### [Task prompt]
Arrange the records from the line containing "Where should I" through the end of the records as a two-column CSV with the columns request and answer. Give one row per request, with each value in a single quoted field, line breaks replaced by spaces, and the pictures omitted.

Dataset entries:
--------------------
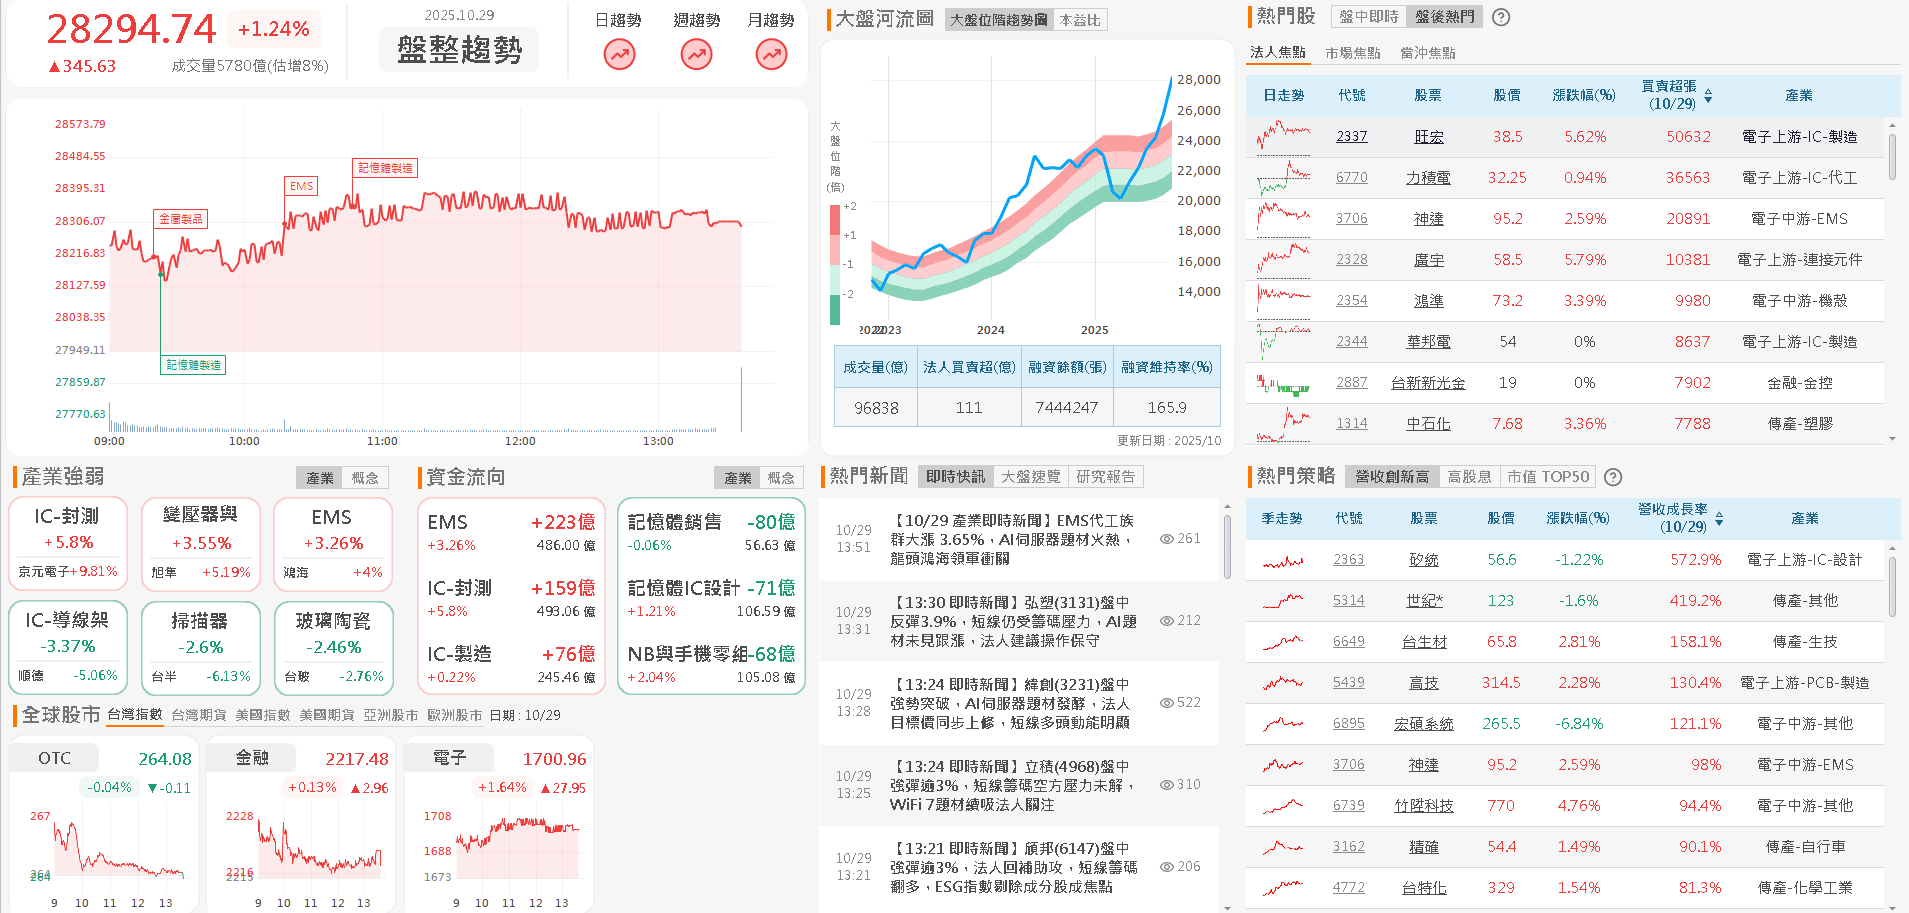Select the 高股息 tab in 熱門策略
1909x913 pixels.
1469,476
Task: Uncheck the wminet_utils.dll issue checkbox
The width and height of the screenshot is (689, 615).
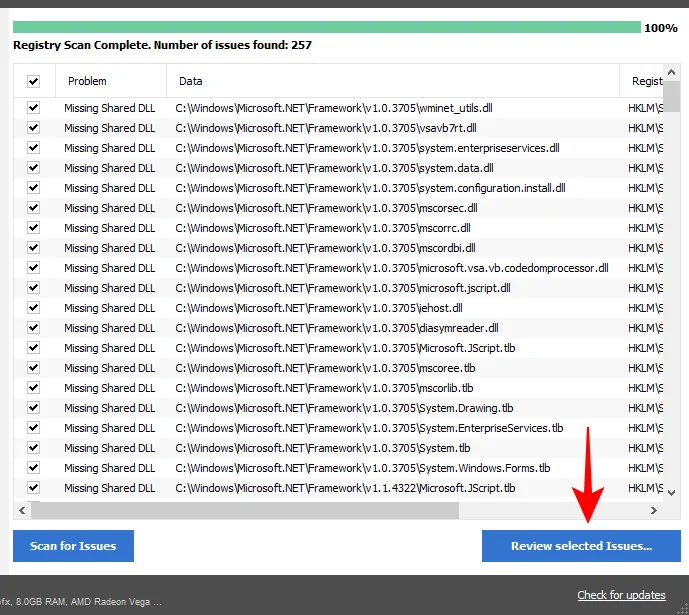Action: point(34,108)
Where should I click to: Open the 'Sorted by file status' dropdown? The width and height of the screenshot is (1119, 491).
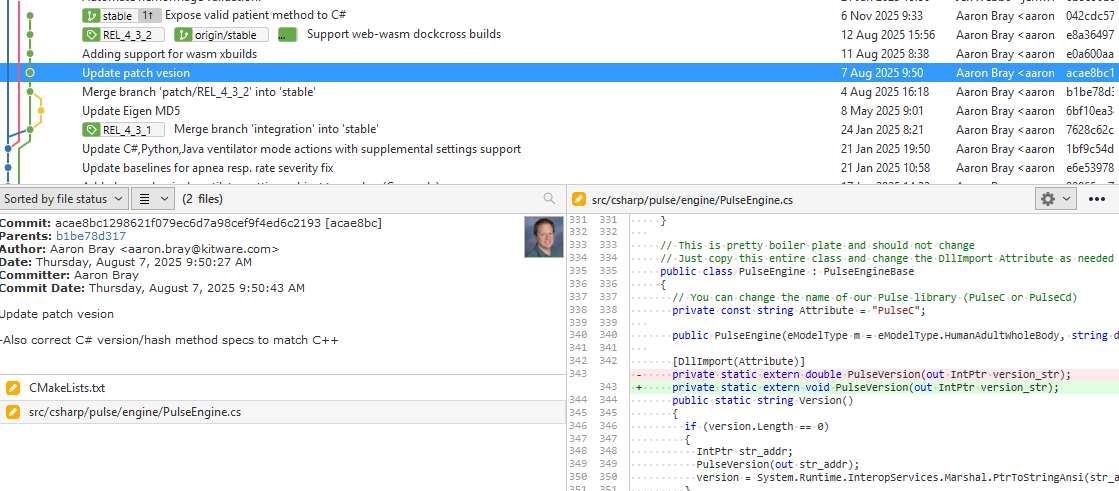pos(63,199)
--------------------
### [In response]
request,answer
"Where should I click to: Open the 'Sorted by file status' dropdown? The width and height of the screenshot is (1119, 491).","pos(63,199)"